Friday, August 6, 2010

Violence

I wonder, what would it take for people to resort to violence, and for the others not to think they have reacted somehow beyond reason.

By our standards today, the uprising of the American colonists against England would have been thought petulant, brutish, and almost certainly as rank terrorism with a blatant disregard for life. Now, the colonial people were not of immediate threat to their lives, nor to their property; they revolted for remarkably little as far as material reasons are concerned, much less than what we put up with from both out government and our corporations.

I saw a video the other day disputing claims that we are the most violent peoples on earth ever, that older societies had much more of a balance, their warfare being more for show than intending actual slaughter. Rather, says the video, as time has passed, war and cruelty have decreased steadily and significantly. It wears the assumption on its sleeve that this is a good thing.

What are you suggesting, Mr. Jacob? Blasphemy. Heresy. Am I suggesting violence is a good thing?

No. Not hardly. Though one must wonder about our propensity to sell ourselves for peace; to avoid confrontation not out of love, but out of fear.

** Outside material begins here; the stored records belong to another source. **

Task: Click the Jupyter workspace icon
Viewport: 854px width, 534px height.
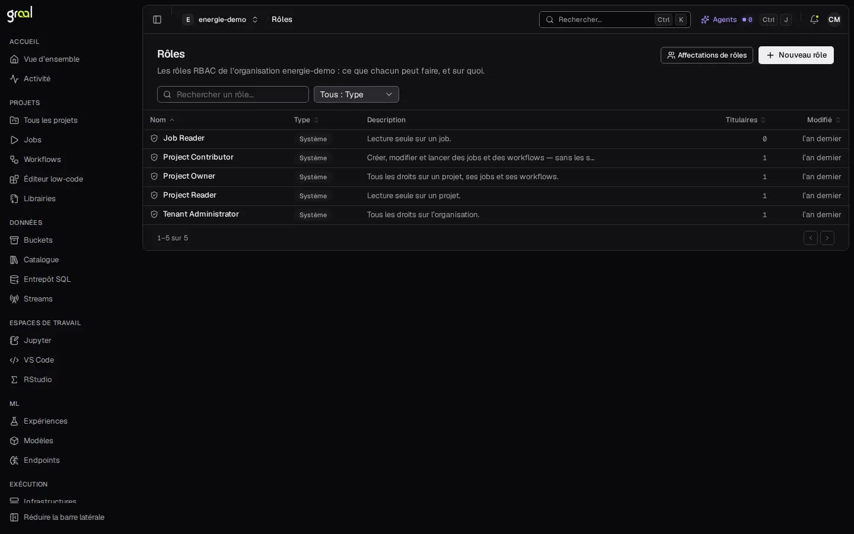Action: coord(14,341)
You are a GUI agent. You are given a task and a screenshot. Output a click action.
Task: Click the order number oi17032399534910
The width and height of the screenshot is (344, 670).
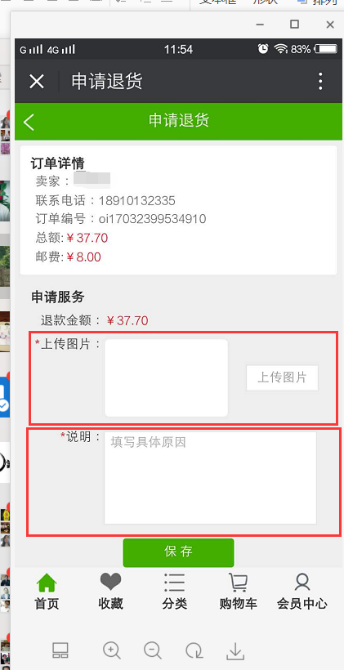pyautogui.click(x=153, y=219)
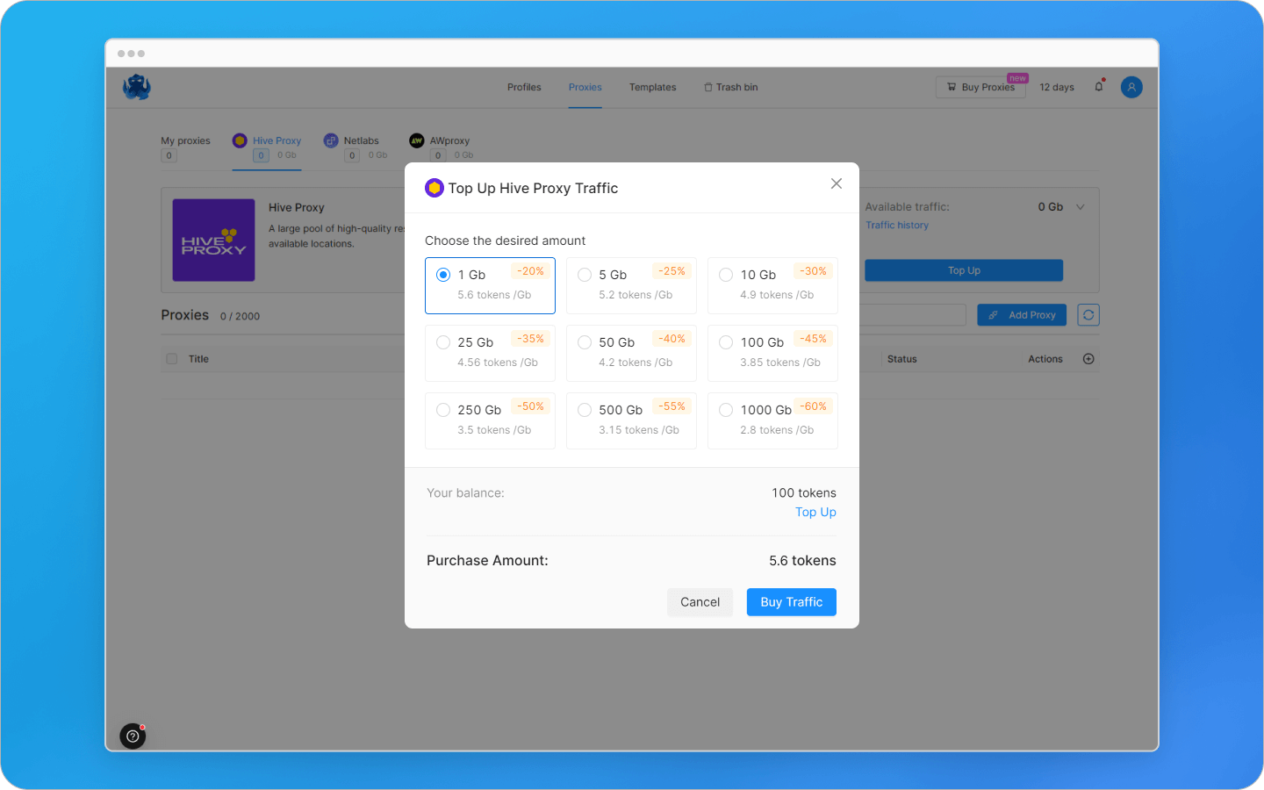1264x790 pixels.
Task: Toggle the select-all checkbox beside Title
Action: 172,358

And most of all, to claim to be a self governed people, and yet vilify any and everyone who acts violently outside of the law, while at the same time upholding the rights of the state to not only use violence, but to provoke violence against it, that the victims might be called murderers themselves.

Nonsense. How it rules us. We are ruled by the letter of the law, not the intent, but we are afraid of ourselves and each other to such a great extent, that we dare not trust interpretation of the law, of its intentions, to the public at large. An FDA official attacks a small business, something so small as a child's lemonade stand, and we uphold the law? If we react the only way we can, with violence, we will be vilified. But what other way is there, besides a slow, strangling death of freedom, which leaves the body fully alive, to witness morosely its lacking of a soul. To have strangled that official, even to have ridden her out of town on a railroad tie, would have been considered a punishment in excess of her crime, for of course, she did not commit one, because it is not written.

Perhaps it is our fiction, the popular myths of the theater, of modern literature, which says we must wait...wait until it is in fact too late to sue for justice through violence? All too often, the hero is the one who waits, sees the 'foolish hotheads' do something stupid, which inevitably causes the death of the hero's own wife...then, and only then, when something personal has been taken away from you, is it reasonable to strike out. Strike for an ideal, for freedom, for others, and you are evil, forever tainted, branded a sinner, a traitor. Unless, of course, you wear the badge of the state, for we have given all the authority for justice up, not wishing it for ourselves.